AHV und Covid-19 sind die dominierenden Dossiers der Wintersession – beide landen in der Einigungskonferenz beider Räte. Nun ist zumindest bei der AHV das Stimmvolk am Zug.

Von Hannes Germann*

«Ob die doch recht breit abgestützte AHV-Vorlage beim Volk durchkommt, wird sich weisen.» Hannes Germann
«Ob die doch recht breit abgestützte AHV-Vorlage beim Volk durchkommt, wird sich weisen.» Hannes Germann

Die Wintersession hat es in sich. Nicht wegen Corona. Längst hat man sich an die verschiedenen Vorsichtsmassnahmen gewöhnt – an sinnvolle und weniger sinnvolle. Auffallend häufig kommt es nun auch im Ständerat zu knappen Entscheidungen. Das äussert sich in häufig auftretenden oder eben auch zu Pattsituationen. Bei Stimmengleichheit fällt der Ratspräsident den Stichentscheid. Der am ersten Sitzungstag glanzvoll gewählte Ständeratspräsident Thomas Hefti (FDP/GL) war in seiner ersten Session im höchsten Amt besonders gefordert.

Nicht weniger als acht Stichentscheide hatte er bisher zu treffen. Zum Vergleich: In meinem gesamten Präsidialjahr 2013/2014 hatte ich nicht so viele Stichentscheide treffen «dürfen». Auch andere Präsidenten nicht. Was an Heftis Entscheiden besonders erfreulich ist. Er folgt nicht einfach blindlings dem Bundesrat oder der Kommissionsmehrheit, sondern entscheidet gemäss seiner politischen Überzeugung. In sieben von acht Fällen stimmte der Stichentscheid mit meinem Abstimmungsverhalten überein. Da kann ich nur feststellen: So macht «Freisinn» Freude! Fortsetzung erwünscht.

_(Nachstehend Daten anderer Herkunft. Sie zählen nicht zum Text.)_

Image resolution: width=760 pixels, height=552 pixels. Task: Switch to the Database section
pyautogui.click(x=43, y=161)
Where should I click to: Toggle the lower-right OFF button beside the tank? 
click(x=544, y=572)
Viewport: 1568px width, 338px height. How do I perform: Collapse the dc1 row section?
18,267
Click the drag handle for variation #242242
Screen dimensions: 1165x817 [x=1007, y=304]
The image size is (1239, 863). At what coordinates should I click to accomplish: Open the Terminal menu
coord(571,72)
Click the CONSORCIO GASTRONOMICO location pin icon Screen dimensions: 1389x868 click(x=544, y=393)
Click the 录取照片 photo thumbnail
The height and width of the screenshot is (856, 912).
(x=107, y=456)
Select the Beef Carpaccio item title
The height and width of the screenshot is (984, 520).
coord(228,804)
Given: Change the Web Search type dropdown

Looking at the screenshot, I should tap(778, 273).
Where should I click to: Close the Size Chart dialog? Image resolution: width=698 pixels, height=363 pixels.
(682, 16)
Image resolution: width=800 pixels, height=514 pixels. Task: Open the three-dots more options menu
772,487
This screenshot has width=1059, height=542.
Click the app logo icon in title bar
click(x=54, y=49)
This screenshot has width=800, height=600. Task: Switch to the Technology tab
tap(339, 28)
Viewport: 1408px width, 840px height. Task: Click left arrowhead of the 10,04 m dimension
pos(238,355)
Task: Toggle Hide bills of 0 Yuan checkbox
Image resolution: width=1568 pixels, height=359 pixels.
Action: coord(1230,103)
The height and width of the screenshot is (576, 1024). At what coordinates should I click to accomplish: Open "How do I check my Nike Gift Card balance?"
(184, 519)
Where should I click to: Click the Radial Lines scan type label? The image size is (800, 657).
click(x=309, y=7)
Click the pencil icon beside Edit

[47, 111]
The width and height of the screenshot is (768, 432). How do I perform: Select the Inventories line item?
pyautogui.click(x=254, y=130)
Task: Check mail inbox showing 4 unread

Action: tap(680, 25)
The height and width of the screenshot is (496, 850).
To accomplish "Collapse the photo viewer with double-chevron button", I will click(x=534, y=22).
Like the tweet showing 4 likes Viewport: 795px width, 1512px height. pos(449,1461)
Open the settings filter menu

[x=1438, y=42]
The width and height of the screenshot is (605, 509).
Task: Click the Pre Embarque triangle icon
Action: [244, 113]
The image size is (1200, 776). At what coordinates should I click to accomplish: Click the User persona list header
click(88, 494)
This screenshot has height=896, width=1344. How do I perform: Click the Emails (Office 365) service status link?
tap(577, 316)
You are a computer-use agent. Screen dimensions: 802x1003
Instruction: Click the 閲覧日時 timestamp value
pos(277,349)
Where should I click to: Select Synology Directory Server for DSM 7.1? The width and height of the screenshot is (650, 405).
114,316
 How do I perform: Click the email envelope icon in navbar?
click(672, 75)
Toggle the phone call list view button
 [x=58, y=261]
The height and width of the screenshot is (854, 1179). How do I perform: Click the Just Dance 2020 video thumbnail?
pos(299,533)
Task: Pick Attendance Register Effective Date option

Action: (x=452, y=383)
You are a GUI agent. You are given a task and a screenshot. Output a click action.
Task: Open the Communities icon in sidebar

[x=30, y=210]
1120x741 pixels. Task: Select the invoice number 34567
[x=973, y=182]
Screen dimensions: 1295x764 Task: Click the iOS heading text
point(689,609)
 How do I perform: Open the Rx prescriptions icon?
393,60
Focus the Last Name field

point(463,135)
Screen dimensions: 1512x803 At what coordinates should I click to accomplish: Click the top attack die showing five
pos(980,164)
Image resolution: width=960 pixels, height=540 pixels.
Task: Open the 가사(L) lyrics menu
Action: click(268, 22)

Knappe Entscheidungen gab es auch in den Schlüsseldossiers wie der AHV-Revision und dem Covid-19-Gesetz. Diesmal taten sich die beiden Räte schwer mit der Suche nach Lösungen, die sowohl im Nationalrat wie auch im Ständerat mehrheitsfähig sind. Erst gestern früh um sieben Uhr hat man sich in der Einigungskonferenz der beiden Kommissionen SKG (Gesundheit und Soziales) gefunden und die letzte Differenz bereinigt. Es ging um die Frage, ob Rentenzuschläge an allfällige Ergänzungsleistungen wie jeder andere Einkommensteil angerechnet werden müssten.

Die Einigungskonferenz hat zwar mit der Nichtanrechnung von Rentenzuschlägen systematisch falsch, aber politisch wohl trotzdem richtig entschieden. Den Empfängern wären sonst die Zuschläge im Falle einer Anrechnung bei den Ergänzungsleistungen postwendend wieder weggenommen worden. Damit wird die Einkommenssituation von Frauen mit tiefen AHV-Renten­einkommen verbessert, was durchaus dem Sinn und Geist der Revision entspricht.

Die Kernelemente der AHV-Revision stehen damit fest: schrittweise Angleichung des Frauenrentenalters an jenes der Männer (65/65), lebenslängliche Rentenzuschläge für die am stärksten betroffenen neun Frauenjahrgänge, flexibler Teilbezug der AHV-Renten ab Alter 63 (Teilrenten), Erhöhung des Freibetrages um das 1,5-Fache von 16 800 auf neu 21 510 Franken. Gedeckt werden soll das AHV-Manko nebst dem angepassten Frauenrentenalter durch eine um 0,4 Prozent erhöhte Mehrwertsteuer.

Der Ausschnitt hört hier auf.